Belgeselde dönüp dolaşıp Şebnem Hoca diyorlar. Suç örgütü onun yüzünden daha da güçlendi diyorlar. Bir de sık sık tekrarlanan diğer bir söz polislerin işkencecilikle suçlandığı ve hayatlarının zindan edildiği. Şebnem Hoca birileri bu beş kişiye işkence yapmış olabilir diye bir (Belki daha fazla, tam anlaşılmıyor, orayı geveliyorlar) gül gibi polisimiz gadre uğramış.
Benim elli senedir şahsi deneyimim ve gözlemim şudur; bu elli senede binlerce polis işkence yapmakla suçlanmış, şikayet edilmiş, bazılarının hakkında dava açılmak zorunda kalınmış ama hiçbiri gadre uğramamıştır. Devlet tarafından bütün işkenceciler korunmuş, terfi ve taltif edilmiş; haklarında çok açık deliller olanlar bile hafif cezalarla ve hiç cezaevine girmeden cezalandırılmış ve polislikten çıkarılsa bile bir yerlere yerleştirilerek iş ve çeşitli olanaklar sağlanmıştır.

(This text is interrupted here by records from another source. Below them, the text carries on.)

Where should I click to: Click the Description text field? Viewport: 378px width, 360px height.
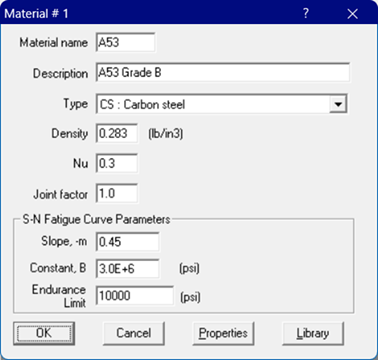click(223, 72)

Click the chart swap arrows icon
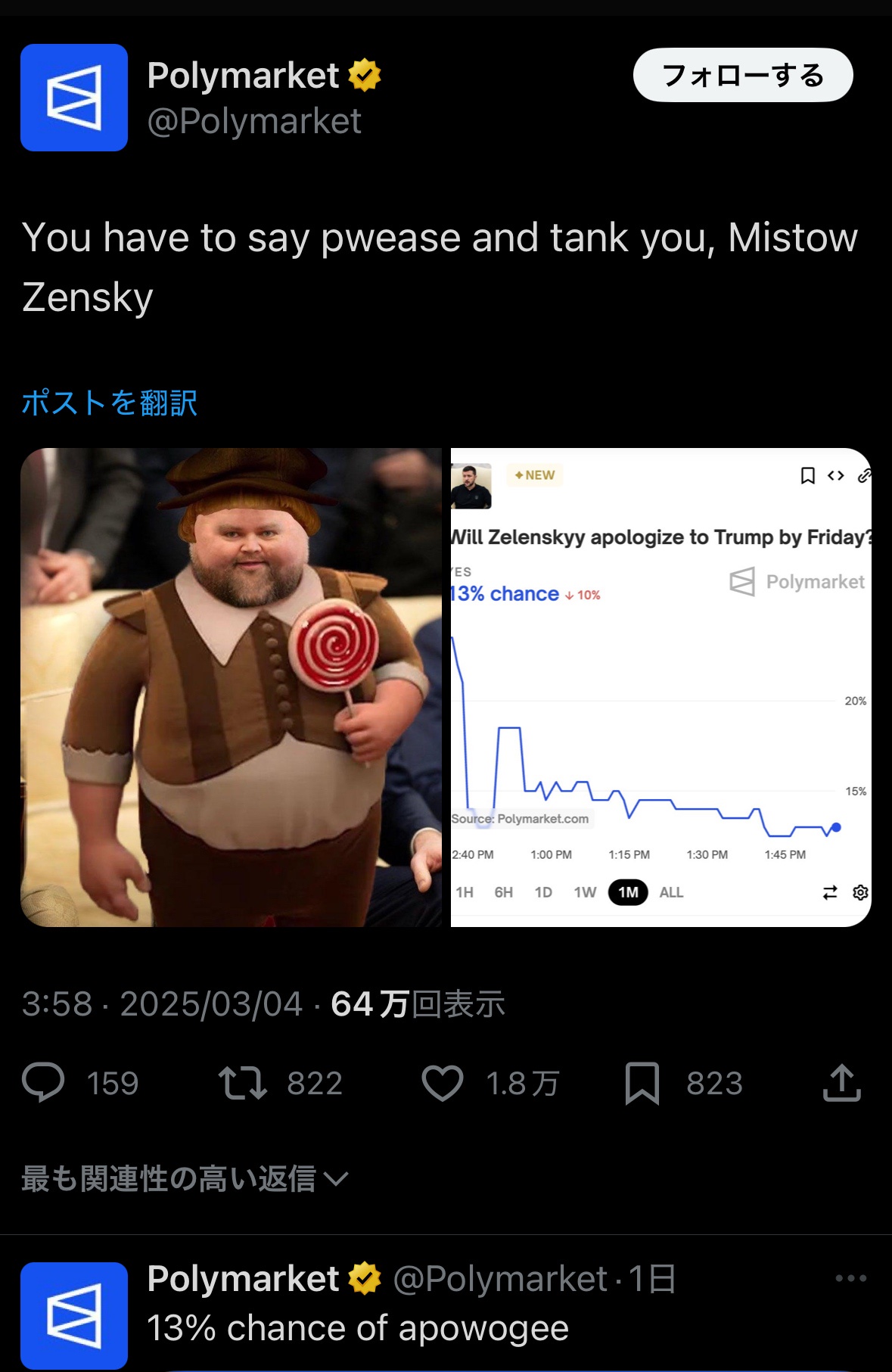pyautogui.click(x=830, y=892)
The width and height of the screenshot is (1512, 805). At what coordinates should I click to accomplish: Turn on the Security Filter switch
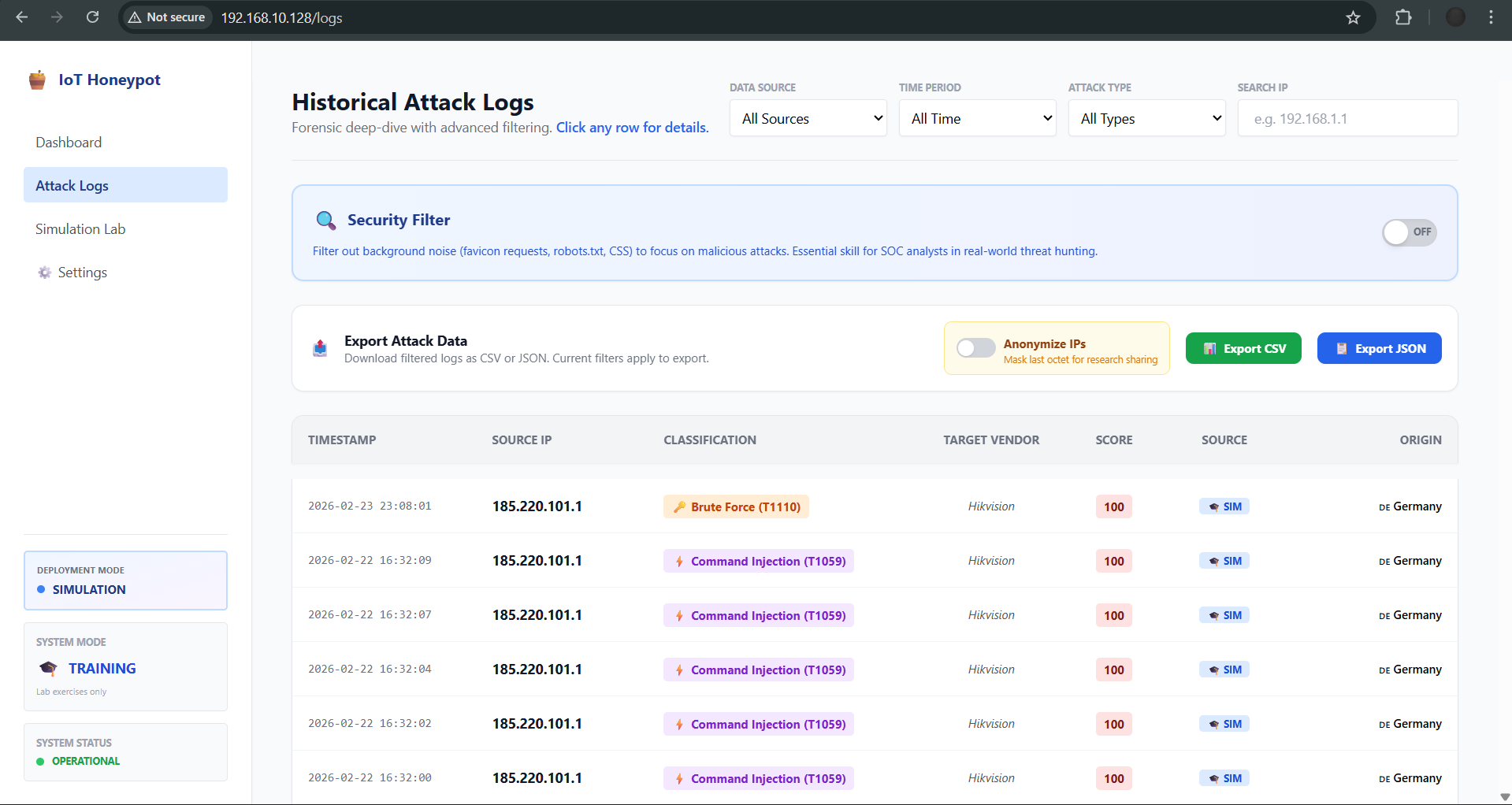[x=1409, y=232]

Gadre uğradığı söylenen polis şefi de ölmeden kısa süre öncesine kadar her gün bir TV kanalında konuşturulan biriydi ve sanıyorum polislikten ayrıldığından daha iyi yaşıyordu.
Neyse, fazla uzatmayalım. İktidarların faşizmin dozunu arttırmaya hazırlandığı dönemlerde hep böyle olmuştur. Birileri “Kahrolsun insan hakları” demeye başlar. Bir süredir bu koronun başını Devlet Bahçeli çekiyor. İnsan hakları savunucuları hedefe konur, şeytanlaştırılmaya başlanır, düşman ilan edilir. Şebnem Konur Fincancı, Akın Birdal, Eren Keskin, Gergerlioğlu vb. üzerinden insan hakları savunucuları korkutulmaya, sindirilmeye çalışılır.
Kahrolsun insan hakları denilmeye başlandığı zaman insan haklarını daha güçlü savunmak gerekir. Bizim solcu gazetecilerin yaptığı gibi “büyük fotoğrafı” görme havaları ile insan hakları ve demokrasi düşmanlarının kuyruğuna takılmamak gerekir. Sonra onlar da insan hakları savunucularından yardım istemek zorunda kalır. Liberal solcular, Ergenekoncular gibi.